RUNX1T1

Abstract

Background: Clinical outcome of patients with well-differentiated pancreatic endocrine tumors (PETs) and carcinomas (PECAs) is often difficult to predict based on conventional pathologic characteristics. We identified a set of candidate progression genes with differential expression in the primary PECAs with liver metastases relative to non-metastatic primary PETs by using gene expression profiling and validated the selected candidates by real-time-PCR. One of the leading progression genes was RUNX1T1. The aim of this analysis was to validate the differential expression of RUNX1T1 at the protein level on independent test sets of PETs and PECAs, and determine if loss of RUNX1T1 expression was predictive of liver metastases in well-differentiated primary PETs. Methods: We determined immunohistochemical expression of RUNX1T1 protein in archival PECAs with liver metastases (N = 13) and non-metastatic PETs (N = 24), using a custom tissue microarray. Allred score (0-8) was used as an independent semi-quantitative measure of RUNX1T1 expression by two pathologists. Results: RUNX1T1 protein was expressed by all 37 primary tumors, however, median RUNX1T1 Allred score was 2 (range 2-7) in metastatic PECAs compared to a median of 6 (range 3-8) in non-metastatic PETs (p < 0.0001). Allred scores of ≤4 were observed in 11 of 13 metastatic PECAs, but in only 1 of 24 non-metastatic PETs (p < 0.0001).

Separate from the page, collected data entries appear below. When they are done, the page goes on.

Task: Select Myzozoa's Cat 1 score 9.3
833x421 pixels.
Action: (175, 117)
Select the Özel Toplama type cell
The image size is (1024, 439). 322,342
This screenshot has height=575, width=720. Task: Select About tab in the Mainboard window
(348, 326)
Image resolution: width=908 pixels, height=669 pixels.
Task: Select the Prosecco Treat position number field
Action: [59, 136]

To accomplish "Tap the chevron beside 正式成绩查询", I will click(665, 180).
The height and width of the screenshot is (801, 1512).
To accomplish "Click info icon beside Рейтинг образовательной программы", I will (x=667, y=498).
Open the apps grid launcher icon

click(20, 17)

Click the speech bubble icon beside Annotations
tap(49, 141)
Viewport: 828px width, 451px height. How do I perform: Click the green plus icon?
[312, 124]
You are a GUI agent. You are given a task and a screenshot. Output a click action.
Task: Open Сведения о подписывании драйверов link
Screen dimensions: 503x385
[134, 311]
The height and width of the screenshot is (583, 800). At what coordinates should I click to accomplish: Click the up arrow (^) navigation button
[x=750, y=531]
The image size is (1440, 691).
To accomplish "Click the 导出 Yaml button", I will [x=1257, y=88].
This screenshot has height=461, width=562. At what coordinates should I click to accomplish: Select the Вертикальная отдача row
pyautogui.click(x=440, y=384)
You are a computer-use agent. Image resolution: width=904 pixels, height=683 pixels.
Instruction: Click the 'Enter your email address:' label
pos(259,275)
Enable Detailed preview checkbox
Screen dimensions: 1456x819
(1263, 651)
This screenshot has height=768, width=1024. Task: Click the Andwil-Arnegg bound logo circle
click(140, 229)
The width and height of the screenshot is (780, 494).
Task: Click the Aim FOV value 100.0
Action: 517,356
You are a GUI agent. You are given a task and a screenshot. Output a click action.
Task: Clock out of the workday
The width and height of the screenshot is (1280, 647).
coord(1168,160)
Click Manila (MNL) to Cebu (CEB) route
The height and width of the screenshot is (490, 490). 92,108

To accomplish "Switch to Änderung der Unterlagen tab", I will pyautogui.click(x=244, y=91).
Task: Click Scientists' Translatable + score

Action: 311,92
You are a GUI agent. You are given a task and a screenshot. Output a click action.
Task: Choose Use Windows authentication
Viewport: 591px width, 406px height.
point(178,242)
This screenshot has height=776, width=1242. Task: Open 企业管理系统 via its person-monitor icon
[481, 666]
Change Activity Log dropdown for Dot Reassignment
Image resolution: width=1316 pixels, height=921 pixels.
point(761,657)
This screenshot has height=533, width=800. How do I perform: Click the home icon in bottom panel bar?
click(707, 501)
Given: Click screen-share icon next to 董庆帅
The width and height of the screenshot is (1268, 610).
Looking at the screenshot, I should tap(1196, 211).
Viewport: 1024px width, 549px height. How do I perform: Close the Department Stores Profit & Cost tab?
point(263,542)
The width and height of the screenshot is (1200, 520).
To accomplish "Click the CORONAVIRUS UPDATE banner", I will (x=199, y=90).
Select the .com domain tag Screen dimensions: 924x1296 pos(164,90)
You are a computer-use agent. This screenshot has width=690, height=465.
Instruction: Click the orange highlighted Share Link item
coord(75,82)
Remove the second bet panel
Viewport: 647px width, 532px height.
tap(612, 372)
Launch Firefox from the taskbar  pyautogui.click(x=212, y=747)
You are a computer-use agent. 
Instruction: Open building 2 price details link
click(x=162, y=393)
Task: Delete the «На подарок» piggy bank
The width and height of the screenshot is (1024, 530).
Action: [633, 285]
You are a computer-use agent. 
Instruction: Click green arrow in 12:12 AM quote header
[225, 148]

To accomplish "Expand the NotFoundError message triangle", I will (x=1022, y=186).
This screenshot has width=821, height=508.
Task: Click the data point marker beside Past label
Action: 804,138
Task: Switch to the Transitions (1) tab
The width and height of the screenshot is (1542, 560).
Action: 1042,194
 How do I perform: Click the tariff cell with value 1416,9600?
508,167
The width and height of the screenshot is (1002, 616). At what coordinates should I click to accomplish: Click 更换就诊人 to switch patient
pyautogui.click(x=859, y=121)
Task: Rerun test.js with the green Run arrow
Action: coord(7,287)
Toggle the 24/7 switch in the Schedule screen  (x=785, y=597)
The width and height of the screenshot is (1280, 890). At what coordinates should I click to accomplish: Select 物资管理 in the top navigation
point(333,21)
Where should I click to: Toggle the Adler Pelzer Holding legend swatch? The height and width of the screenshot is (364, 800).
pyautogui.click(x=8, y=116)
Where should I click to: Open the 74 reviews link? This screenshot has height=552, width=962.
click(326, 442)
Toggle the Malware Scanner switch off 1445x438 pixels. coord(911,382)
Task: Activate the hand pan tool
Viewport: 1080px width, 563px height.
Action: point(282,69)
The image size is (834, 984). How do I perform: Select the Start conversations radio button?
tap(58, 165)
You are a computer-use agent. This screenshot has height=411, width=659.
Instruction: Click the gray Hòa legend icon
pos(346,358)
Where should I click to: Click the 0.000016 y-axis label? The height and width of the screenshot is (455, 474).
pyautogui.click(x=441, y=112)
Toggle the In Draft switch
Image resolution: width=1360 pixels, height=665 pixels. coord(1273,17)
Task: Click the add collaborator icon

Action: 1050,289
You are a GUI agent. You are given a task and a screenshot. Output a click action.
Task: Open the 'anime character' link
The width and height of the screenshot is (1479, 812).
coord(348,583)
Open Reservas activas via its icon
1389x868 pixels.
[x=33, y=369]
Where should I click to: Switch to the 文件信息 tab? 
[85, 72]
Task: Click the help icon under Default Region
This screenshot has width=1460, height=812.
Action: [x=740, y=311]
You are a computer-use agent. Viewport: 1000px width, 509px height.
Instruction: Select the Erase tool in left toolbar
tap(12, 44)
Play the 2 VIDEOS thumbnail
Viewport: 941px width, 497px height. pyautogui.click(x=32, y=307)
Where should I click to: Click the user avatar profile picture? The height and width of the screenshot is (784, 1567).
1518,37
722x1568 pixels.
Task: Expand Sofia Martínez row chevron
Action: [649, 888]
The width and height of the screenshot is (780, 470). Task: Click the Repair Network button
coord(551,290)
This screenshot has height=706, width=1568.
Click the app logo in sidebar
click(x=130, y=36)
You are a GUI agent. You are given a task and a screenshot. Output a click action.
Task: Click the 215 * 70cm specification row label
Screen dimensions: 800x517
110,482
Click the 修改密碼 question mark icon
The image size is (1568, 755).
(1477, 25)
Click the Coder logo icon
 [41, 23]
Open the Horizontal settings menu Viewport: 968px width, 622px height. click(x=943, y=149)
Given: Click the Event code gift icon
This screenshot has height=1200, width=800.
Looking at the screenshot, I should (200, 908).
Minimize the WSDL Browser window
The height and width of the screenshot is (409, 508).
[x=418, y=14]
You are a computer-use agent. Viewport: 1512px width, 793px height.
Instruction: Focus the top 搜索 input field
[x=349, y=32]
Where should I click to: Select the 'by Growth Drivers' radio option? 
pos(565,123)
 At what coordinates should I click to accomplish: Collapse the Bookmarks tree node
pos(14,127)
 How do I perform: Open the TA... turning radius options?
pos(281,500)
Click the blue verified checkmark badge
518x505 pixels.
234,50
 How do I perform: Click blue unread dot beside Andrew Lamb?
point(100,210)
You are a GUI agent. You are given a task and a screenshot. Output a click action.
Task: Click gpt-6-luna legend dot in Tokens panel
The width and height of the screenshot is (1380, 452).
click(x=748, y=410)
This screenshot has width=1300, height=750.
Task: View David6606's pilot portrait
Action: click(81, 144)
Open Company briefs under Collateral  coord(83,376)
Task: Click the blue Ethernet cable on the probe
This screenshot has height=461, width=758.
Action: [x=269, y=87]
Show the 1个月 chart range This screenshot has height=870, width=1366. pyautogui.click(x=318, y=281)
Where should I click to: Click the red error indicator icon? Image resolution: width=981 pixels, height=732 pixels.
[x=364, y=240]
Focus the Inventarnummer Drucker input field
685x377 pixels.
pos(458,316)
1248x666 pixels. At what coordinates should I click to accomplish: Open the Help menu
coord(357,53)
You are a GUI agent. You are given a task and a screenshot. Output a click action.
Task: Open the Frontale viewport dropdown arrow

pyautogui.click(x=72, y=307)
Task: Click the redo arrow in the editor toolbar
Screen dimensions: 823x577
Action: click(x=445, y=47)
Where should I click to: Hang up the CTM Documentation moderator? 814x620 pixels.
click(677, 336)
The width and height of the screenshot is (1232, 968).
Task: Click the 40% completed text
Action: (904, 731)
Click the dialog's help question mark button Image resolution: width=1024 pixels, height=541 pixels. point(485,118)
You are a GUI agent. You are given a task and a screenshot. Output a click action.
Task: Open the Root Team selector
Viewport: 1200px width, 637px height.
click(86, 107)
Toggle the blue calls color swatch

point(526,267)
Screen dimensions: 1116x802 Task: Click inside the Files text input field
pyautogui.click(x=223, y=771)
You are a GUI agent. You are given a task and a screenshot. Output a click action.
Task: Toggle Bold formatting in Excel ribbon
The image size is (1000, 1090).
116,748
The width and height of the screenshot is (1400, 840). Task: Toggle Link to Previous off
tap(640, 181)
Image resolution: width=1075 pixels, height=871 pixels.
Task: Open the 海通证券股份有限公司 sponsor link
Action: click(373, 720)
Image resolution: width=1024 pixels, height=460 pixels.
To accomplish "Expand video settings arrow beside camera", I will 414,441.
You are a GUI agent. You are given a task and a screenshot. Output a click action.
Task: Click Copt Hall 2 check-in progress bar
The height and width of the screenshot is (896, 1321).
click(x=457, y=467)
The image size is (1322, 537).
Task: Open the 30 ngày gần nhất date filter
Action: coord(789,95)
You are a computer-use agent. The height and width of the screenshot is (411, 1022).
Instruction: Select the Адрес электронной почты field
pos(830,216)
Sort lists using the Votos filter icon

If an Allred score of ≤4 was considered predictive, the sensitivity of this test for predicting hepatic metastases was 85%, with a specificity of 96%. Low RUNX1T1 expression was highly associated with the presence of hepatic metastases (p < 0.0001), while conventional histologic criteria (Ki67 proliferation index, mitotic rate, presence of necrosis) were only weakly associated with metastases (p = 0.08-0.15). Conclusions: RUNX1T1 is differentially expressed in metastatic pancreatic endocrine carcinomas relative to non-metastatic pancreatic endocrine tumors and is a promising marker for prediction of liver metastases in well-differentiated, primary pancreatic endocrine neoplasms.